Highest point
- Elevation: 2,632 ft (802 m)
- Prominence: 273 ft (83 m)

Geography
- Location: Pendleton County, West Virginia
- Country: United States
- State: West Virginia
- Region: Valley and Ridge
- Parent range: Appalachian Mountains

Geology
- Formed by: delimitation caused by large scale plate motion change.
- Rock age: 42.8 ± 0.5 Ma
- Mountain type: Dike plug
- Rock type(s): Dacite, Rhyolite
- Last eruption: 42.8 ± 0.5 Ma

= Ugly Mountain =

Mountain in West Virginia, United States

Ugly Mountain is a summit in Pendleton County, West Virginia, in the United States. With an elevation of 2,598 ft, Ugly Mountain is the 507th highest summit in the state of West Virginia.
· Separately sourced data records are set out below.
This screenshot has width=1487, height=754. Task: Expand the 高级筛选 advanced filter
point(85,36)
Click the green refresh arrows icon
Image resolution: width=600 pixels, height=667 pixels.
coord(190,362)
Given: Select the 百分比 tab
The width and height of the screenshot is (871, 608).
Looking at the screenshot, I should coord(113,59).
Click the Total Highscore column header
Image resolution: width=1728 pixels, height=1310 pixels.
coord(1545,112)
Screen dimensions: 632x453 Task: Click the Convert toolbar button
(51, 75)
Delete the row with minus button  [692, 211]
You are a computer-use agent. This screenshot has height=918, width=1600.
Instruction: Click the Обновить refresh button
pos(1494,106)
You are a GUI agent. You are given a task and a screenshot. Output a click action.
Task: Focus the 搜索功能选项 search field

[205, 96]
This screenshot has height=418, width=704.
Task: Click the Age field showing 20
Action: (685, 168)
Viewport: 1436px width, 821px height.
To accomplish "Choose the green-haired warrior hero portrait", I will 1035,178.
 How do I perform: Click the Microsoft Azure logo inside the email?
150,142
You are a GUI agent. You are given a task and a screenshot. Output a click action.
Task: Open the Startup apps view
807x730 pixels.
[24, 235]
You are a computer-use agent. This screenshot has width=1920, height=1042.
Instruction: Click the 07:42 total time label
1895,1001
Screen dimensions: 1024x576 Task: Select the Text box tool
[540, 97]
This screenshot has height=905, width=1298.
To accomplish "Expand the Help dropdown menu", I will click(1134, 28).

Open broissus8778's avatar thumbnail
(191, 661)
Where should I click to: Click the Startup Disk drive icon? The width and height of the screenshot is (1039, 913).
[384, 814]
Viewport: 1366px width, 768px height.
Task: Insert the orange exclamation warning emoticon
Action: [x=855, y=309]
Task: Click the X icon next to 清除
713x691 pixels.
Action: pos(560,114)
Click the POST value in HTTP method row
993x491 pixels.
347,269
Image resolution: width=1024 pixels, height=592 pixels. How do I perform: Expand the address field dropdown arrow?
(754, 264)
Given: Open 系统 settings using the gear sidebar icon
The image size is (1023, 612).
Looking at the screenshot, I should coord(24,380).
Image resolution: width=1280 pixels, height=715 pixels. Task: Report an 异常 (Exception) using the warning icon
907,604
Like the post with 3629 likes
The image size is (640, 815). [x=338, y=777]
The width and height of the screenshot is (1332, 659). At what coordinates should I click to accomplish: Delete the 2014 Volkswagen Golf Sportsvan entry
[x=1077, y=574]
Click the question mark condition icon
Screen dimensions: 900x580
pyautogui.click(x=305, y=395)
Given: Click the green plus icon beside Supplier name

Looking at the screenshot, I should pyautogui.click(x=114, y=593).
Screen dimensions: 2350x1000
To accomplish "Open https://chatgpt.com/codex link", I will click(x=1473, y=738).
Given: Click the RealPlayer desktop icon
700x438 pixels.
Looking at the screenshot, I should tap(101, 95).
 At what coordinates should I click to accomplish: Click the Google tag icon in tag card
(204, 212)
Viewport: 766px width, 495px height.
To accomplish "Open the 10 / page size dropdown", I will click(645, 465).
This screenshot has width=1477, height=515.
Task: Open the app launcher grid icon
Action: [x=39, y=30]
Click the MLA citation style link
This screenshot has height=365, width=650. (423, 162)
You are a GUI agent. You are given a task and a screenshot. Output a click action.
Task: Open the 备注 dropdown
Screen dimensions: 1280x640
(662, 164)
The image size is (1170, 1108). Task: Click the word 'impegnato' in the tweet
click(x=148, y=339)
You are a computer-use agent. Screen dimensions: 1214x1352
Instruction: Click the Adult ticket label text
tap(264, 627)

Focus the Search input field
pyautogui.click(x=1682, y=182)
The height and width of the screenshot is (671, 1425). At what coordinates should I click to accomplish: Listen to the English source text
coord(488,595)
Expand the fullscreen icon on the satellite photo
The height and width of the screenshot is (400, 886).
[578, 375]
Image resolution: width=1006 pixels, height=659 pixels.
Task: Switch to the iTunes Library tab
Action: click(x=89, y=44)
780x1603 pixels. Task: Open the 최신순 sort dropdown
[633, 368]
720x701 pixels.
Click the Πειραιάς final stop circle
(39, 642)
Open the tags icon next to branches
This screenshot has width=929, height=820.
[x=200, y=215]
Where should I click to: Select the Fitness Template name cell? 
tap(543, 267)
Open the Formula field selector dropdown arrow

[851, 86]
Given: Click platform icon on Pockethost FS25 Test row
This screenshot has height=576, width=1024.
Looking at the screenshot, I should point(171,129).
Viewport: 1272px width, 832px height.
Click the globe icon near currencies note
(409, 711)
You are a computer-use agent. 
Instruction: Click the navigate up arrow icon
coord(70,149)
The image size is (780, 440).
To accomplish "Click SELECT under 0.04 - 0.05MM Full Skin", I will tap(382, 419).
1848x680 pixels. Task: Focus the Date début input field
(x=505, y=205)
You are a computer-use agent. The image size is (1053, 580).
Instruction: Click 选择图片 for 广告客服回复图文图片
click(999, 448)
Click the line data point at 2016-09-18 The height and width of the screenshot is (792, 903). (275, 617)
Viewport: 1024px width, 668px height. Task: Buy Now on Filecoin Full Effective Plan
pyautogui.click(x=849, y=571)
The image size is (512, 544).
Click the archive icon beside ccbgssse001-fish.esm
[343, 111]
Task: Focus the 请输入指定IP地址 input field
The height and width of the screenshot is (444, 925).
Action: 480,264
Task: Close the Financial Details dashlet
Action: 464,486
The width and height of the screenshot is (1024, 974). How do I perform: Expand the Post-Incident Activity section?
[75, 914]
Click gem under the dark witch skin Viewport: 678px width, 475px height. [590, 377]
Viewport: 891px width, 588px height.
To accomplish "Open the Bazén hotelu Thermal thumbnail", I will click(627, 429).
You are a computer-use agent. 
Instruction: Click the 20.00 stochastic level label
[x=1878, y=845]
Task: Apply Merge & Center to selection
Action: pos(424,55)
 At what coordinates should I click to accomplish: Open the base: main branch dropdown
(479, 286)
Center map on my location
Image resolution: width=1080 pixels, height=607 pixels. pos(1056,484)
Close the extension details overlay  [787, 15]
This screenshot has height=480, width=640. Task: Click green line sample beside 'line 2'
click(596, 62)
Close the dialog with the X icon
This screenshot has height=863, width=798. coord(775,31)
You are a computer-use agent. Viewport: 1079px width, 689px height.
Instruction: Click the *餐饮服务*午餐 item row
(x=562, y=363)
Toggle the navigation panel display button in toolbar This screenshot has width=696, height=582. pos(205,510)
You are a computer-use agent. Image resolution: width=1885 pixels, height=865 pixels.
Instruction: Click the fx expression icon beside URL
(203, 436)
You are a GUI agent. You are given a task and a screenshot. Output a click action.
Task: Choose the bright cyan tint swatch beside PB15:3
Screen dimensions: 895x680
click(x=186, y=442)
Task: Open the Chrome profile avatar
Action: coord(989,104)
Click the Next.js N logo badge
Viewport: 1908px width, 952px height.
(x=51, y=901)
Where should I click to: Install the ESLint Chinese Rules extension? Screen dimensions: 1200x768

Ugly Mountain is a volcanic neck with a diatreme breccia that formed during the Middle Eocene.

==Background==
Ugly Mountain is a part of the larger Eocene Epoch volcanic flare up in western Virginia and far eastern West Virginia. These volcanoes erupted between 48-42 Ma and are the youngest known volcanoes along the US East Coast, happening over 150 Ma since the Central Atlantic magmatic province during the rifting of Pangea. Unlike volcanoes further east, (Trimble Knob and Mole Hill having mafic lava's), Ugly Mountains volcanics are younger (~4-5 Ma), and more felsic in nature.